A review Quick to some stories I’ve come across in recent weeks about construction projects that fell by the wayside. In March we already commented on a magnificent video about aprojected motorway in London that never came to fruition.
Vancouver, for example, made the decision in the 1960s to discard the plans for the extension of urban highways planned in those years, Project 200, of which in this montage we can see how they would have turned out in the city through of the sketches. A greater historical curiosity is this video from the USSR, which shows that the artificial creation of identity is one of the great hobbies of power. The Palace of the Soviets in Moscow and about which I already commented some time ago:
“…the dictator’s plans to turn the Cathedral of Christ the Savior into thePalace of the Soviets, a building that would reflect the power of the organized people and the superiority of Stalin as the supreme leader of the people. an international competition for architects in which the most important firms of the moment participated; names such as Le Corbusier or Gropius presented their projects, finally winning the project presented by Boris Iofan. Construction began on the project but the German invasion of 1941 abruptly terminated its construction and the materials ended up being used for construction of bridges and defensive structures, thus ending the constructive dream of Stalin and his architect of power.”

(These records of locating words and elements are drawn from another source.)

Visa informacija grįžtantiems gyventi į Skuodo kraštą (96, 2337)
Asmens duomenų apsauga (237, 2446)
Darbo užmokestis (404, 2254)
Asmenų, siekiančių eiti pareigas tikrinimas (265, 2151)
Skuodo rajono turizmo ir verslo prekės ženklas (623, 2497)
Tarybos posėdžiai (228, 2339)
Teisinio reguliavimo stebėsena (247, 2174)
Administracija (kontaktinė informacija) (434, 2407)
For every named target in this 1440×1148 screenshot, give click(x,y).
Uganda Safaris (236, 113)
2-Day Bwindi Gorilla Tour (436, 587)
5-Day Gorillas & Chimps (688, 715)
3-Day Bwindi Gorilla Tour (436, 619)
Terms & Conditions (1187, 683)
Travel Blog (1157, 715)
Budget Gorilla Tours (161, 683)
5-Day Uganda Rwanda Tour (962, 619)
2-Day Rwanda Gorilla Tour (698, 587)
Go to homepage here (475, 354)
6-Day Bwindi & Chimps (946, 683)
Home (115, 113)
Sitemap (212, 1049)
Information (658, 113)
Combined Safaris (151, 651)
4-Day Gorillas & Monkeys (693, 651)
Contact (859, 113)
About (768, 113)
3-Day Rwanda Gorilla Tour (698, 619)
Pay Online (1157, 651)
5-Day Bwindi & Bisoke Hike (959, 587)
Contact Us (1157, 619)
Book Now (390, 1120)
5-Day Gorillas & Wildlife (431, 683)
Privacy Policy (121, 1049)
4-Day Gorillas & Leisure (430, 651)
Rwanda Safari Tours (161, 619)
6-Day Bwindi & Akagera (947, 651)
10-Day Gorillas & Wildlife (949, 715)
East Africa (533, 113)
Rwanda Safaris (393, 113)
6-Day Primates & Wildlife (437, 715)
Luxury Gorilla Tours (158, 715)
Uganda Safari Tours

On the blog Untapped New York these days they are collecting a large amount of of information on construction projects that would have changed the face of the city as we know it today, both with buildings that were never built as with bridges that were left in the drawer.
Bordering on the category of fictional cities we have this fabulous example of schizophrenia and planning ambition, a supposedly urban space dedicated to the culture of alcohol, Boozetown, with its streets “Gin Lane” or “Bourbon Boulevard”, and which weburbanist collected some time ago in a post about retro-futuristic urban design, some worthy of minds sickly and others with dictatorial minds (The architecture of poder reviews some of them), which more or less comes to the same thing.
Now we could play to imagine a reality in which motorways with hardly any use, airports without planes, ghost cities, contemporary art museums in all the provincial capitals (with the exception of Logroño, by the way, which does not have a museum) had not been built. -infrastructure but an Museo Riojano de Arte Contemporáneo extended), etc. It would have been better if many of these projects had not been carried out, but it is too late.